Lauren Levin was diagnosed with Gaucher disease in 1988, when she was 19.
The Olathe resident said she had experienced symptoms of the genetic disease all her life, but that summer she was hemorrhaging from an injury she’d suffered, so she went to see a doctor.
“The doctor originally thought I had leukemia but kept looking and determined it was Gaucher,” she said.
Gaucher (pronounced go-SHAY) disease occurs more frequently in Ashkenazi Jews than in Jews of other ancestry, and more frequently than in the general population. One in 10 Ashkenazi Jews carries the Gaucher gene, and the disease commonly goes undiagnosed.
The Jewish Community Center (The J) is hosting an educational program Thursday evening, Aug. 18, to share the latest information on genetic conditions that occur more frequently in the Jewish community, including Gaucher disease. (See box for more details.) Levin plans to attend the program, and its organizers have asked her to speak to attendees.
Levin’s systems included bone pain, caused when “the lining of the bones deteriorates and it hurts, but we didn’t know at the time that that’s what it was,” she said. She also had fatigue, anemia, unusual bleeding and an enlarged spleen.
Drug therapy keeps her symptoms mostly under control, she said, though she still has some fatigue.

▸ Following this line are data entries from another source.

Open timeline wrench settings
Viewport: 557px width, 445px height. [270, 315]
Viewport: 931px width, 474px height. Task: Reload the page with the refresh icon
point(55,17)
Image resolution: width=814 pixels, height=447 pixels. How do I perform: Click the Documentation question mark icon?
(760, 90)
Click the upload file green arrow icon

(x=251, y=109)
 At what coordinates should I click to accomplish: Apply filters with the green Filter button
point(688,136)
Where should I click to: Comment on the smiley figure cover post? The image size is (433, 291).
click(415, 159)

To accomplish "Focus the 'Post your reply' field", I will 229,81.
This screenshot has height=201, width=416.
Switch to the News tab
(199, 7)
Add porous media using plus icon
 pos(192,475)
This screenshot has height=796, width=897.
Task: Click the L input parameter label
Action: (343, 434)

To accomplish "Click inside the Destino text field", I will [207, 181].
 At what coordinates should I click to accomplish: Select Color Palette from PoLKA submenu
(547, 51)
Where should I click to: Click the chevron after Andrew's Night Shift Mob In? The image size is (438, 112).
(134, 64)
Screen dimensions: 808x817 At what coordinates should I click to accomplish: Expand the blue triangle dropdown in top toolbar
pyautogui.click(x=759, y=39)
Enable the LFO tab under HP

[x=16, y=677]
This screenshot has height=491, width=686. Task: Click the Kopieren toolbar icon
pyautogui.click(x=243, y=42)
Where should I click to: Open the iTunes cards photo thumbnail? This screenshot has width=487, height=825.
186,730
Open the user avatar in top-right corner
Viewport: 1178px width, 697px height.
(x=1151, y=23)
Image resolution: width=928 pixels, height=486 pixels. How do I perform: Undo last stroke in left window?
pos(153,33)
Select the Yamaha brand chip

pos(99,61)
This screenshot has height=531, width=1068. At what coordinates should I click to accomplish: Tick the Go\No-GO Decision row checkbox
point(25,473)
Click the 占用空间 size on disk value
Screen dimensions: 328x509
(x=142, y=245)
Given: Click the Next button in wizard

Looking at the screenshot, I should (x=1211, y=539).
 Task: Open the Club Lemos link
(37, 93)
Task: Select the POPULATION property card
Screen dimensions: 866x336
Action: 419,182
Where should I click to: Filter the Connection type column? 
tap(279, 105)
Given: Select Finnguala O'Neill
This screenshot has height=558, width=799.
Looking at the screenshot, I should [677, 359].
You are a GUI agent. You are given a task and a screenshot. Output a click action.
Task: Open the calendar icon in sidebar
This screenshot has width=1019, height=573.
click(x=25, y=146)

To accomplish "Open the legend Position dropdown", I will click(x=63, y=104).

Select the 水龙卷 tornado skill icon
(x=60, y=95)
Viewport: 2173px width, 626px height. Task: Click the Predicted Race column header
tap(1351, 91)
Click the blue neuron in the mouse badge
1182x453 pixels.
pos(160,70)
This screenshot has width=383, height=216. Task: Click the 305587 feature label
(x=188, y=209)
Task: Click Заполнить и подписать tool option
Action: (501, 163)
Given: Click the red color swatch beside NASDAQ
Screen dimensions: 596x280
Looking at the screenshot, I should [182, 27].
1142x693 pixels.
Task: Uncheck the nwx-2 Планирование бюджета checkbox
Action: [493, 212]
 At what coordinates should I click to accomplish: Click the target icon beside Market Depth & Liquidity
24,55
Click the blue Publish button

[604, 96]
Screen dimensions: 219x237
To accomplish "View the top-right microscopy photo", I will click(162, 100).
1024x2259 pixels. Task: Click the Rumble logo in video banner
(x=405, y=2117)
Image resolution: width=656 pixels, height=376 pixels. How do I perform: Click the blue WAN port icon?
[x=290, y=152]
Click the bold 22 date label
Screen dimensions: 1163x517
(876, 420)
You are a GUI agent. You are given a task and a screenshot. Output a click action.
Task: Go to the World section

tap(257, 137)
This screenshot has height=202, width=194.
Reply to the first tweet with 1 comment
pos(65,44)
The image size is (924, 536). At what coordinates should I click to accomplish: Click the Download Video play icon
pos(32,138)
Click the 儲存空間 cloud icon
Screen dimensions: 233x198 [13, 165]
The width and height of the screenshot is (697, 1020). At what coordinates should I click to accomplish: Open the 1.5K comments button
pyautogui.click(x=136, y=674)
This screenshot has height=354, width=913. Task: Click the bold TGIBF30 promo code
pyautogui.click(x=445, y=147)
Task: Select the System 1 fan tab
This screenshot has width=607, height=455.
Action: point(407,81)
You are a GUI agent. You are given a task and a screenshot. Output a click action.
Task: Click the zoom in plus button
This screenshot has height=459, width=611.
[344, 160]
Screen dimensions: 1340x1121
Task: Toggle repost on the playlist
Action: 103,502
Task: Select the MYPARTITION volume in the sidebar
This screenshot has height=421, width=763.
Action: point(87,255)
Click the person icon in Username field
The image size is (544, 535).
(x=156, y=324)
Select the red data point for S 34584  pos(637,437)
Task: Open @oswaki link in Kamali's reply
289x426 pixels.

She explains the disease as “a lipid-storage disorder.”
“I usually tell people there’s a certain kind of fat in our bodies (and) most people have an enzyme that breaks it down, and I don’t have the enzyme,” she said.
Levin’s two children carry the Gaucher gene but don’t have the disease, because her husband doesn’t carry the gene, she said. The disease can surface only if both parents carry the gene. Her parents carried the gene but didn’t have the disease, though her sister does.
Asked whether she recommended testing for the disease, Levin said “Yes, absolutely.”
“My personal opinion is you’re better off knowing,” she said.
Her daughter plans to marry next year, and Levin advised her and her fiancé to get tested.
“Luckily for me, this disease is very treatable,” she said. “Treatment can start early, so to know about it ahead of time means your child doesn’t have to experience the symptoms.”
The J’s program is important, Levin said, because she wants to educate people about the disease and that “it’s not (only) a Jewish disease.”
“You do not have to have a Jewish ancestor, though there is a higher incidence among Ashkenazis,” she said. “We’ve come so far to even be able to have these genetics available. … It’s heartbreaking that people might not be aware of that.”
Gaucher disease was first described as a clinical syndrome in 1882 by French physician Philippe Charles Ernest Gaucher. Its most common symptoms are enlarged liver and spleen; anemia; fatigue; nosebleeds; reduced number of platelets, which results in easy bruising and increased time necessary for blood clotting; bone pain; bone deterioration; infarctions, which often lead to damaged shoulder or hip joints; and osteoporosis, which can cause spontaneous fractures.